Aku sangat bahagia saat menerima pesan itu. Bagaimana tidak, Raka adalah seseorang yang sangat aku kagumi. Baik itu sebagai pembuat lagu maupun sebagai manusia. Aku mendengarkan semua lagu yang dibuatnya dan hampir semua lagunya sesuai dengan seleraku. Sejak saat itu kami mulai lebih sering berkirim pesan dan mulai berteman.

Jarak kami ternyata tidak terlalu jauh, jadi kami sering mengunjungi rumah masing-masing tetapi kami lebih sering menghabiskan waktu di studio-nya. Saat dia membuat musik, aku hanya sekedar bermain handphone, mengerjakan tugas, atau menulis novel.

Usia kami yang terpaut 5 tahun membuatku merasa lebih dimengerti. Terlebih karena aku tak punya kakak. Raka menjadi satu-satunya tempat ku berbagi segalanya, begitu juga sebaliknya. Aku sangat bersyukur dia hadir di hidupku.

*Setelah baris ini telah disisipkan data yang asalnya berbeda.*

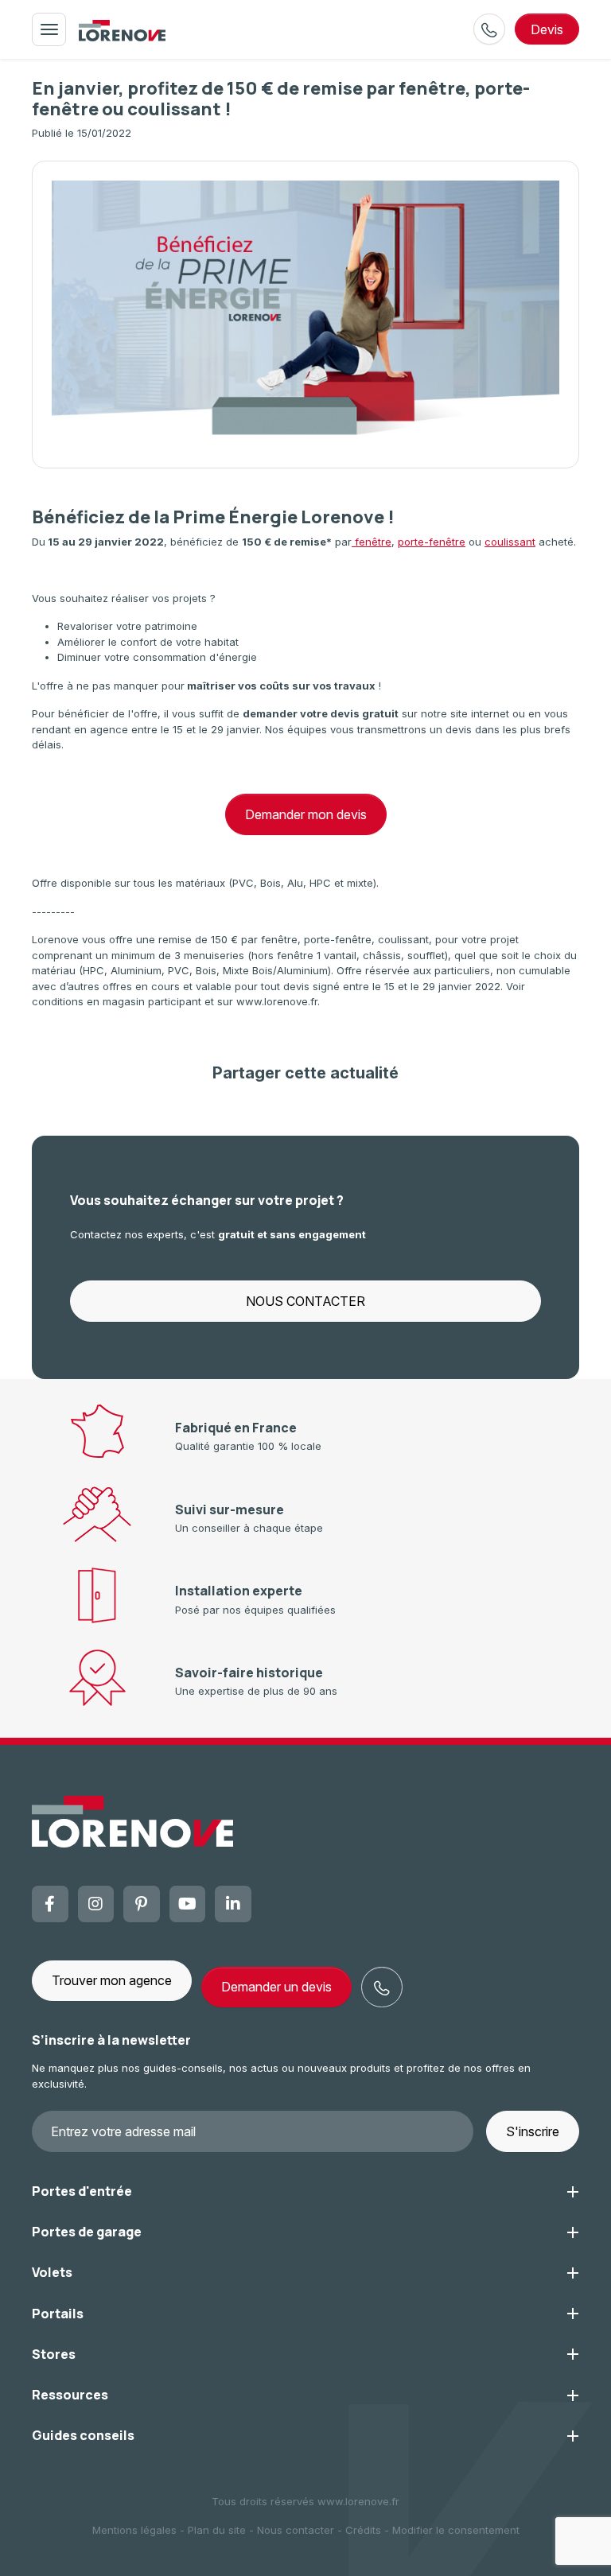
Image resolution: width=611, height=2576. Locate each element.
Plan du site (217, 2530)
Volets (52, 2272)
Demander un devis (276, 1987)
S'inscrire (532, 2131)
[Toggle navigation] (49, 29)
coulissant (510, 541)
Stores (54, 2354)
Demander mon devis (306, 814)
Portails (58, 2313)
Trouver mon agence (112, 1980)
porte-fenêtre (431, 541)
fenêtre (371, 541)
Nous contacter (295, 2530)
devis (547, 29)
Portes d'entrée (82, 2191)
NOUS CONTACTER (305, 1301)
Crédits (363, 2530)
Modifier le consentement (456, 2530)
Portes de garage (87, 2231)
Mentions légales (134, 2530)
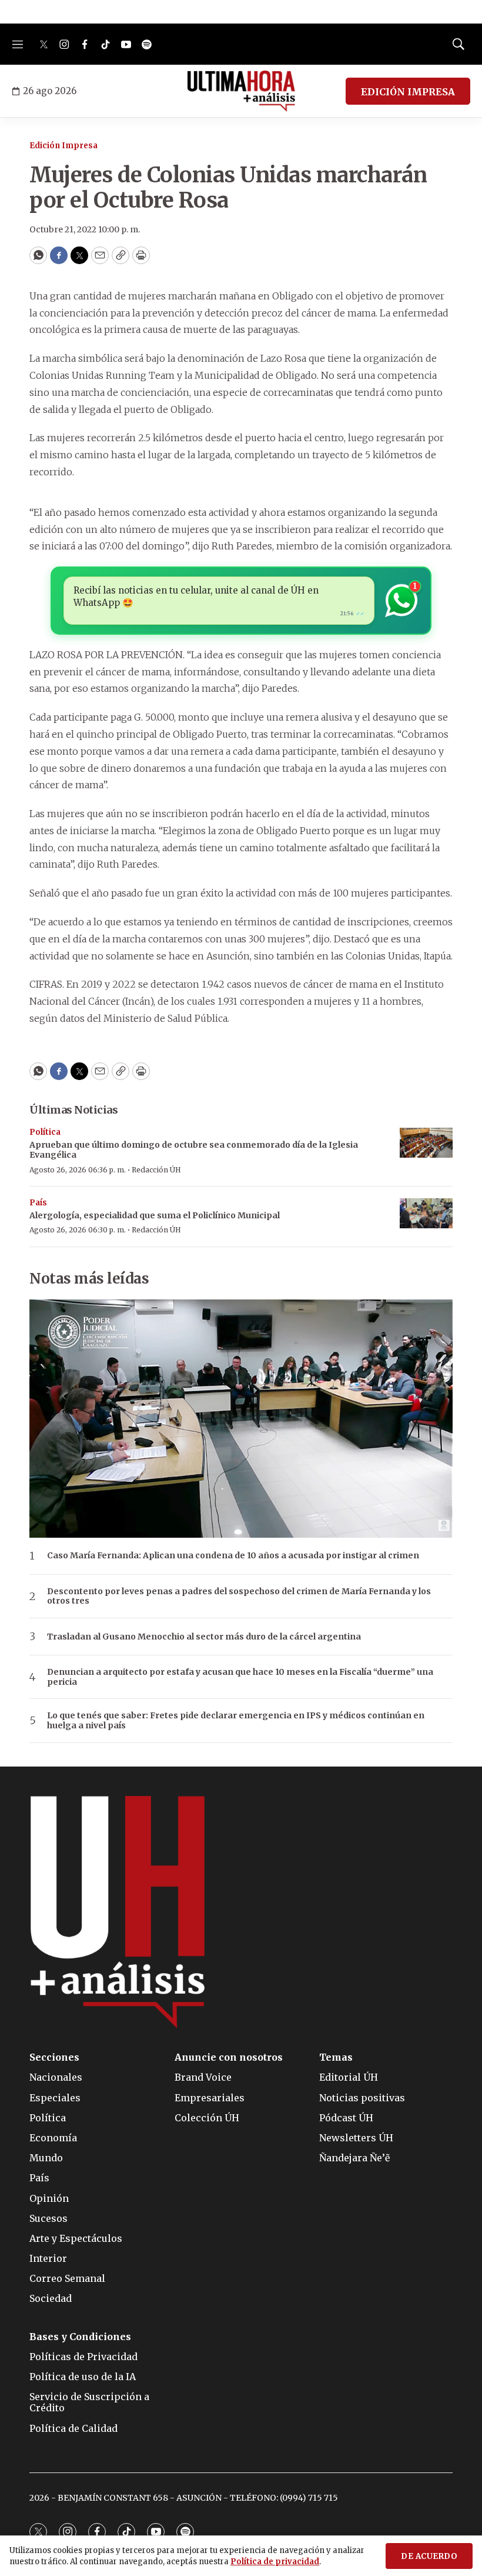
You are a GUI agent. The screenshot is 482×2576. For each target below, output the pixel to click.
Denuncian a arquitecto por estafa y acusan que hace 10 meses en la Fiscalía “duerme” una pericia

Tiga tahun lalu adalah tahun terberat dalam hidupku. Aku mengalami thanatophobia, ketakutan akan kematian. Tak begitu parah memang, tapi aku juga overthinker—pemikir yang berlebihan. Ketakutan itu dimulai hanya karena aku membaca sebuah artikel mengenai tanda-tanda seseorang akan meninggal dunia. Saat itu aku tak takut untuk membacanya. Namun beberapa hari setelah membaca artikel itu, aku merasakan salah satu tanda yang tertera dia artikel itu. Sebagai overthinker, tanpa ku sadari aku mulai memikirkan mengenai tanda yang aku rasakan. Berbagai pertanyaan muncul di benakku, apa besok aku akan mati? Hari itu aku benar-benar menangis seharian, keringat dingin terus mengalir ketika aku memikirkannya, tubuhku kedinginan, dan aku semakin takut. Malam hari setiap beberapa jam sekali aku terbangun dan menangis karena ketakutan. Aku benar-benar takut bagaimana jika benar bahwa besok aku tak ada lagi di dunia ini. Keesokan harinya sekitar jam 3 sore perasaanku mulai tenang. Ketakutan itu menghilang.

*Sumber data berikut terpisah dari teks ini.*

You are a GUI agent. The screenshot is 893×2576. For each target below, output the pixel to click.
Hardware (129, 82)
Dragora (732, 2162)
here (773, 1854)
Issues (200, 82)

Dua hari setelahnya aku dan Raka berjanjian untuk pergi jalan-jalan bersama. Tiga tahun lalu aku belum berpacaran dengannya, kami masih berteman. Aku sengaja tak memberitahu dia mengenai ketakutanku beberapa hari lalu, karena ku pikir sebelumnya aku hanya overthinking saja. Rasa takut itu benar-benar tak ada lagi selama beberapa pekan.

Hingga suatu hari saat aku menemani Raka membuat lagu di studionya. Ketakutan itu tiba-tiba muncul lagi, aku ketakutan dan mulai menangis. Raka yang awalnya ingin menanyakan pendapatku mengenai lagu buatannya, dia langsung panik melihatku menangis untuk pertama kalinya di hadapan dia. Dia menghampiriku dan menanyakan keadaanku. Aku tak membalasnya. Pikiranku kacau, ketakutan itu muncul lagi, tubuhku bergetar dan aku kedinginan. Raka yang melihatku seperti itu langsung memelukku.

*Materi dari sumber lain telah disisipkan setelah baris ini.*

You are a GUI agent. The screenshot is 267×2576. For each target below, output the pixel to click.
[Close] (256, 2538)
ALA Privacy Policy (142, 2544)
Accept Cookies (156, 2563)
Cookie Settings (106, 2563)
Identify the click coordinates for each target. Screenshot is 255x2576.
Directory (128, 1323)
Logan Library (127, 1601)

“Haneul, lo kenapa?” ucapnya khawatir.

Dia terus memelukku dan berusaha membuatku tenang. Aku juga berusaha menenangkan diriku. Tubuhku lemas, dan aku sudah mulai bisa mengontrol diriku.

“Gue ngambil minum dulu. Lo tunggu disini” ucapnya sambil beranjak.

Aku menggeleng, “Jangan. Temenin gue, gue takut”.

Dia kembali duduk, “Lo kenapa sih bikin khawatir aja?. Lo tiba-tiba nangis, tubuh lo gemeteran lagi”.

Aku menceritakan semua ketakutan itu dari awal. Dan mulai hari itu, kami bertemu setiap hari. Dia bilang kalau dia ingin memastikan bahwa saat aku ketakutan seperti tadi aku tidak sendiri, setidaknya ada dia.

Ketakutan itu perlahan semakin sering mendatangiku. Dan untungnya Raka selalu ada di sampingku.

Saat ini aku berada di puncak bersama Raka. Menikmati pemandangan dari atas dengan semilir angin sejuk yang selalu berdatangan. Sangat tenang. Sesuatu melintas di pikiranku.

“Ka, gue capek. Terus-terusan takut sama hal yang suatu saat nanti pasti akan terjadi. Tapi anehnya, gue tetep takut”, aku menghembuskan nafas berat.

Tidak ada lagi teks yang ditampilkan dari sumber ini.